Black's second argument is that "[i]n eugenics, the United
States led and Germany followed." We know from previous
studies—in particular, Stefan Kühl's The Nazi Connection
(1994) and Benno Müller-Hill's Murderous Science
(1998)—that there was a great deal of collaboration between
Nazi and American "racial scientists." But Black goes
further, asserting that the "scientific rationales that
drove killer doctors at Auschwitz were first concocted at the
Carnegie Institution's eugenic enterprise" at Cold Spring
Harbor, Long Island. Eugenics, claims Black, "infected
our society and then reached across the world and right into
Nazi Germany." Later he backtracks, observing that Hitler
did not develop his racist and anti-Semitic views "from
anything he read or heard from America."
War Against the Weak also asserts that until the United
States entered the war, the Nazi regime's "eugenical courts,
mass sterilization mills, concentration camps, and virulent
biological anti-Semitism enjoyed the open approval of leading
American eugenicists and their institutions." This may
have been true, but Black doesn't have the evidence to back
up his claim. Moreover, he doesn't need to pile on the hyperbole
when he's dug up so many compelling examples of the love affair
between American eugenicists and German race scientists: for
example, that Corporal Hitler read his favorite American eugenicists
while in jail in 1924 and later sent a fan letter to Madison
Grant, author of The Passing of the Great Race; or the
strange case of Edwin Katzen-Ellenbogen, a Jewish psychiatrist,
eugenicist and naturalized American citizen, who was found guilty
by the Nuremberg tribunal for committing war crimes in Buchenwald.
Black's relentless focus on the Nazi connection means that
he pays little attention to other thorny issues, such as why
important segments of the left (Fabian socialists, Progressive
reformers and feminist activists, for example) from time to
time joined forces with right-wing moralists on matters relating
to eugenic reproduction. Witness, for example, the successful
courting of Margaret Sanger by leading eugenics groups in the
1930s. Black minimizes the extent to which the battle between
leftists, moderates and rightists has often been fought within
as well as over eugenics.
########################################
**Task details:**
Extend the review of War Against the Weak, picking up right after its last sentence. You won't need the material that comes next.

**Dataset entries:**
########################################
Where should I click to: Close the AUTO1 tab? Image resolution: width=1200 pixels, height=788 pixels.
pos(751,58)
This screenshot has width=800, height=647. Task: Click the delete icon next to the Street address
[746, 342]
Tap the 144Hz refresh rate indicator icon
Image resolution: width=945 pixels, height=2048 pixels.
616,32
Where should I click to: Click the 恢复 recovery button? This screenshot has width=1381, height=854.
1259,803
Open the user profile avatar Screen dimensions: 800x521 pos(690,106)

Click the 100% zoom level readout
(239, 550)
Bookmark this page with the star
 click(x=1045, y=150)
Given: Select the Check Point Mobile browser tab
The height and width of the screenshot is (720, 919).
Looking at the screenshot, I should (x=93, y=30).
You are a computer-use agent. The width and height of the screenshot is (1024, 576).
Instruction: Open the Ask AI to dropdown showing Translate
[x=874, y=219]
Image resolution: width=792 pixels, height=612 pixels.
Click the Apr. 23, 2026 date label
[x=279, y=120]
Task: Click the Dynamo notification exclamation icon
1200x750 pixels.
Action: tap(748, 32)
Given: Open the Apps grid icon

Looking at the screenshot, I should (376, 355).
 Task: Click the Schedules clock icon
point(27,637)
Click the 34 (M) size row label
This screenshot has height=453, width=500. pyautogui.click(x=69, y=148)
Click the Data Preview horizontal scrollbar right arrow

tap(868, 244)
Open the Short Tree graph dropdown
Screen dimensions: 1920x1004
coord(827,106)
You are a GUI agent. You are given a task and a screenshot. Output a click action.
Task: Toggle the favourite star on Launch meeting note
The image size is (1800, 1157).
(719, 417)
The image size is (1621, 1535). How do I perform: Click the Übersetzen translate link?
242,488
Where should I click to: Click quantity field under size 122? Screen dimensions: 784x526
########################################
**Response below:**
War Against the Weak might as well end in 1945, because
it skips over the last half century in about 20 pages. After
World War II and the demise of the Nazi regime, Black loses
interest. This leads to some lazy, facile predictions of the
withering away of "racist ideology and group prejudice"
and an assertion that from the 1960s to the 1980s "the
racist old guard of eugenics and human genetics died out, bequeathing
its science to a new and enlightened generation of men and women."
He concludes on an appropriate note of caution, warning of the
dangers that lurk in our "precocious new genetic age,"
when "people are once again defined and divided by their
genetic identities." But, again, he's too quick to reduce
complex issues to one root cause. Next time around, he says,
"[i]f there is a new war against the weak it will not be
about color, but about money." Can't we expect, though,
that existing social inequalities will figure prominently in
decisions about who will be able to pay for the genetic enhancement
of future generations? And isn't "The Bell Curve"
(1994)—Richard Herrnstein and Charles Murray's influential,
pseudoscientific search for genetic explanations of racial inequality—essentially a eugenics tract?
As Nancy Ordover suggests, issues of race and gender, operating
within and not apart from economics, were very much evident
after World War II, when eugenics reinvented itself, first in
population control and later in sociobiology. Now, with muscular
conservatives throwing their weight around in Washington, D.C.,
and economic inequality returning to levels reminiscent of the
Gilded Age, it is not surprising that restricting the birthrate
of the poor is a mainstay of the administration's welfare policy.